▶ [RAW DATA]:
○ ○ ○
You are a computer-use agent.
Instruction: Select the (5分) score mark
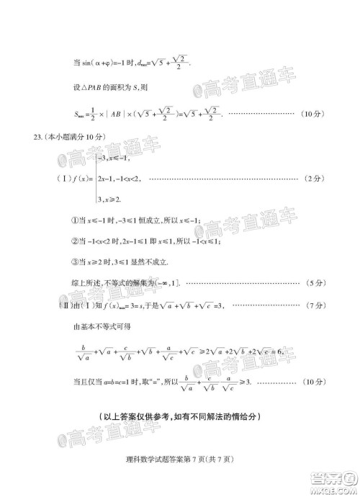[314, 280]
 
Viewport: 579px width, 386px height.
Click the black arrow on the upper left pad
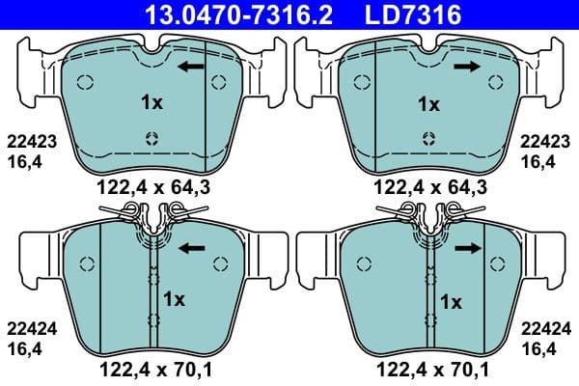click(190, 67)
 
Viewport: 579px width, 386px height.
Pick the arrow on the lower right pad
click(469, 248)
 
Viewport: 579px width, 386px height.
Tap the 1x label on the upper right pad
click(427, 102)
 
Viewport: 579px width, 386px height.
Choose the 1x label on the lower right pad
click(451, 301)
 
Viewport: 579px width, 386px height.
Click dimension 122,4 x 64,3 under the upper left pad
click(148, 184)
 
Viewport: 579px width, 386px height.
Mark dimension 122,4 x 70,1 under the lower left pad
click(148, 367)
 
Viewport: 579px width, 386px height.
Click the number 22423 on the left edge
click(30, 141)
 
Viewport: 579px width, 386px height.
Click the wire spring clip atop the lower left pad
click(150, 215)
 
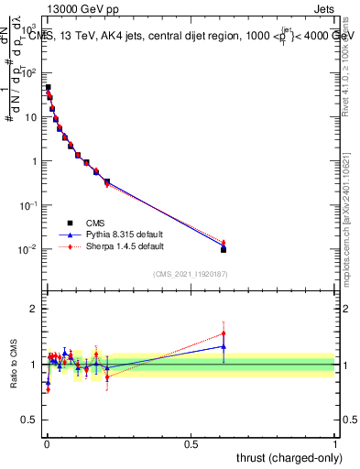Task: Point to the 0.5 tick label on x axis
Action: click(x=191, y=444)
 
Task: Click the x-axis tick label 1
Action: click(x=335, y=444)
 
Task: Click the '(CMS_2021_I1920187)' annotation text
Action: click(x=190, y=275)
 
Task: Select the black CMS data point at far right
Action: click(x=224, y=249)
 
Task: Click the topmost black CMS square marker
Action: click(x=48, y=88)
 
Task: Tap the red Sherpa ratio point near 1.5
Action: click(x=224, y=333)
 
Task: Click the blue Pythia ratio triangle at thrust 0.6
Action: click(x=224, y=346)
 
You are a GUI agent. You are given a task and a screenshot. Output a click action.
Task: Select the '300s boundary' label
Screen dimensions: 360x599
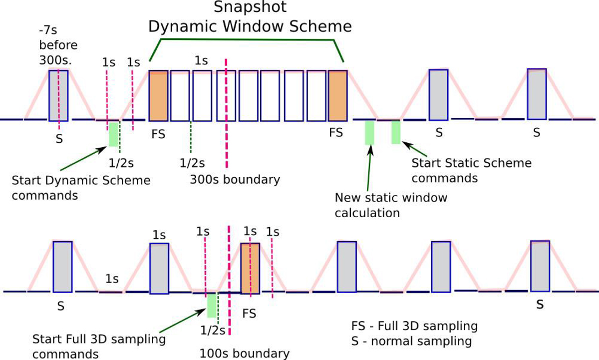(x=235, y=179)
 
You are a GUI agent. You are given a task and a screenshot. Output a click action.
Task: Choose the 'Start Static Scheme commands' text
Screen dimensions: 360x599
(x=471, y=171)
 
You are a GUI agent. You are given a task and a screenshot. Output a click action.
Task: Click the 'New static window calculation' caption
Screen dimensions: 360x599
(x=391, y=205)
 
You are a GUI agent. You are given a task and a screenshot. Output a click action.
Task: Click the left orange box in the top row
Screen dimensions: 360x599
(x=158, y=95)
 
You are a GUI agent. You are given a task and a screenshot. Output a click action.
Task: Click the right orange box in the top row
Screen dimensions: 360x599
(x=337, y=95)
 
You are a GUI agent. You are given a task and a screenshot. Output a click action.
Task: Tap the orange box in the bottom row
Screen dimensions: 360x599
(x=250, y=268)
○ ○ ○
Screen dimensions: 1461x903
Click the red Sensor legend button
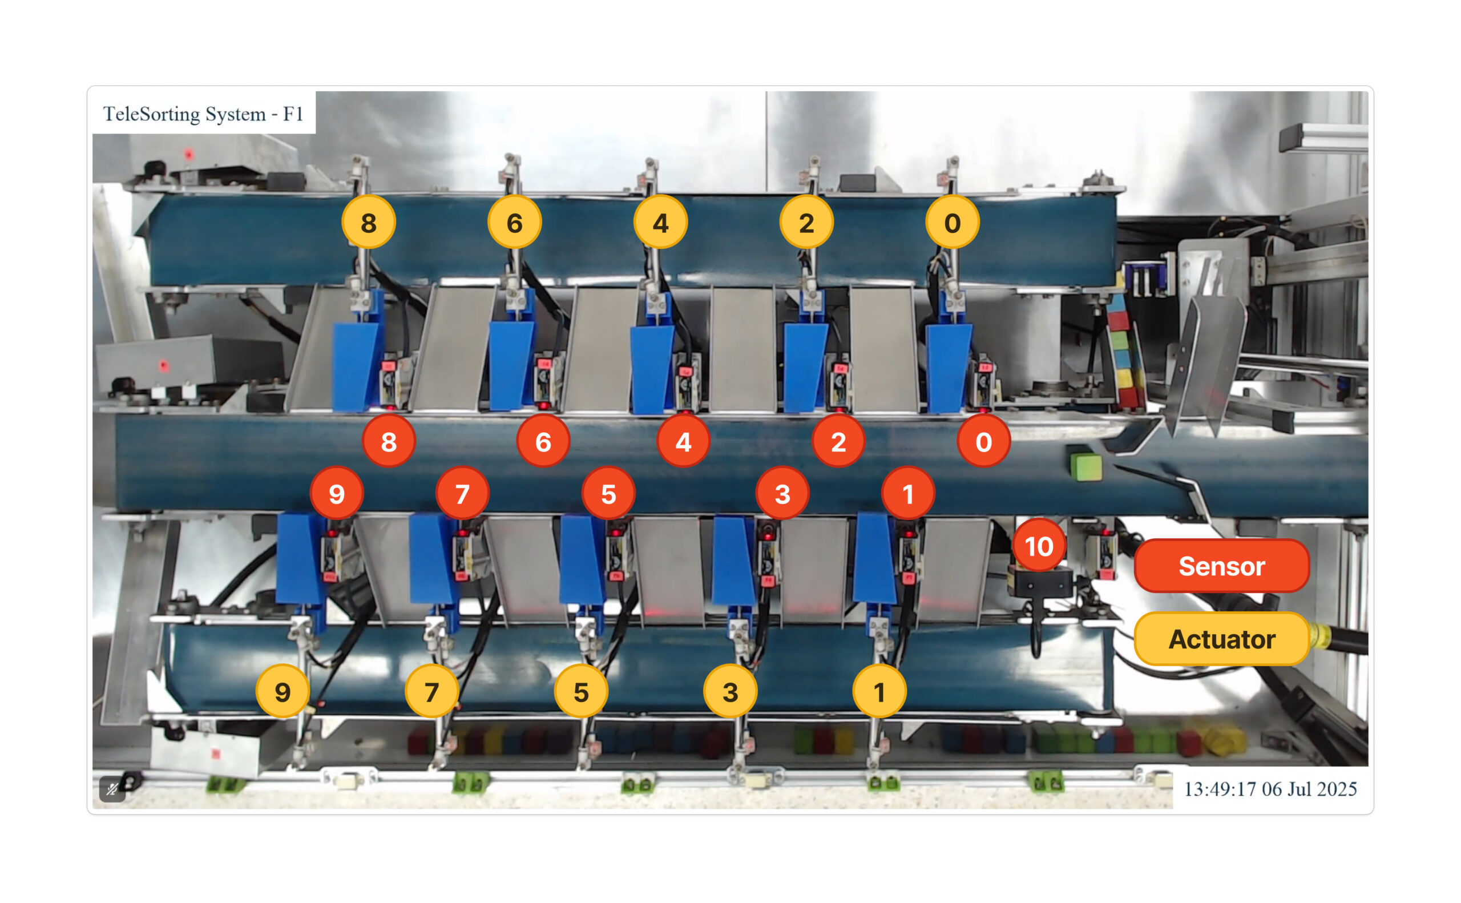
○ ○ ○
▶ [EXERCISE]: Convert the data from the line containing "You are a computer-use agent." through the line containing "Action: click(x=190, y=275)", both included, into a numbered list. Omit blank lines and leave out the pictures.

▶ [PROBLEM SOLUTION]:
1. You are a computer-use agent.
2. Instruction: Select the (5分) score mark
3. [314, 280]
4. Viewport: 579px width, 386px height.
5. Click the black arrow on the upper left pad
6. click(190, 67)
7. Viewport: 579px width, 386px height.
8. Pick the arrow on the lower right pad
9. click(469, 248)
10. Viewport: 579px width, 386px height.
11. Tap the 1x label on the upper right pad
12. click(427, 102)
13. Viewport: 579px width, 386px height.
14. Choose the 1x label on the lower right pad
15. click(451, 301)
16. Viewport: 579px width, 386px height.
17. Click dimension 122,4 x 64,3 under the upper left pad
18. click(148, 184)
19. Viewport: 579px width, 386px height.
20. Mark dimension 122,4 x 70,1 under the lower left pad
21. click(148, 367)
22. Viewport: 579px width, 386px height.
23. Click the number 22423 on the left edge
24. click(30, 141)
25. Viewport: 579px width, 386px height.
26. Click the wire spring clip atop the lower left pad
27. click(150, 215)
28. Task: Point to the 0.5 tick label on x axis
29. Action: click(x=191, y=444)
30. Task: Click the x-axis tick label 1
31. Action: click(x=335, y=444)
32. Task: Click the '(CMS_2021_I1920187)' annotation text
33. Action: click(x=190, y=275)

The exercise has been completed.